**ACTIVITY**
In the listing below, find every line with the string "screenshot" and pull it out.

----------

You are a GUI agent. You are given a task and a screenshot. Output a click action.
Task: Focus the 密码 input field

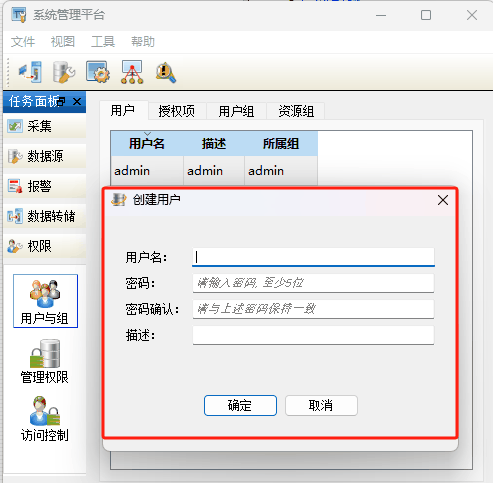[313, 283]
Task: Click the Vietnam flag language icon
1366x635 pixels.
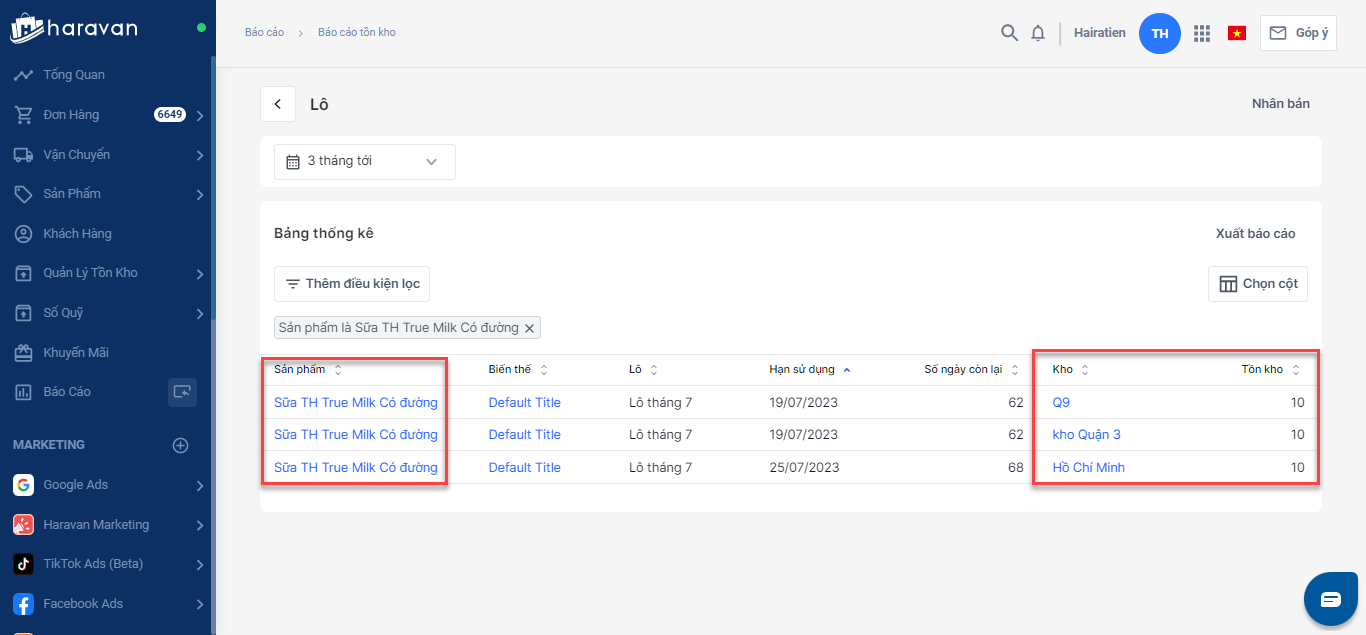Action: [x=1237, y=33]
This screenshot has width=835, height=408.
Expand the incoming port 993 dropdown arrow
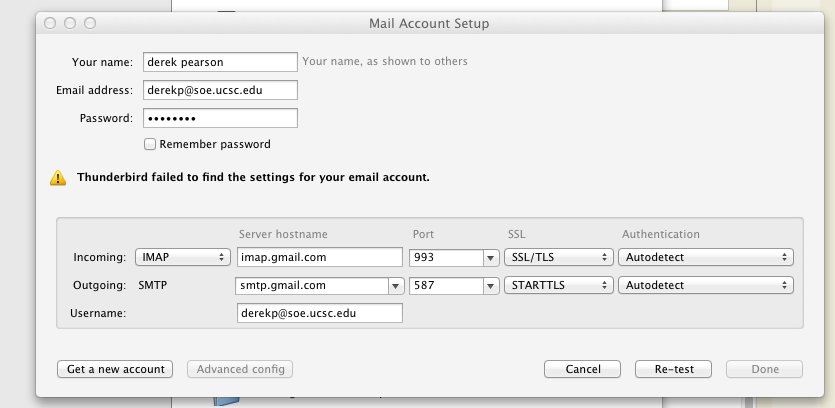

----------

**REPLY**
You are a GUI agent. You are given a task and a screenshot. Output a click action.
This screenshot has width=835, height=408.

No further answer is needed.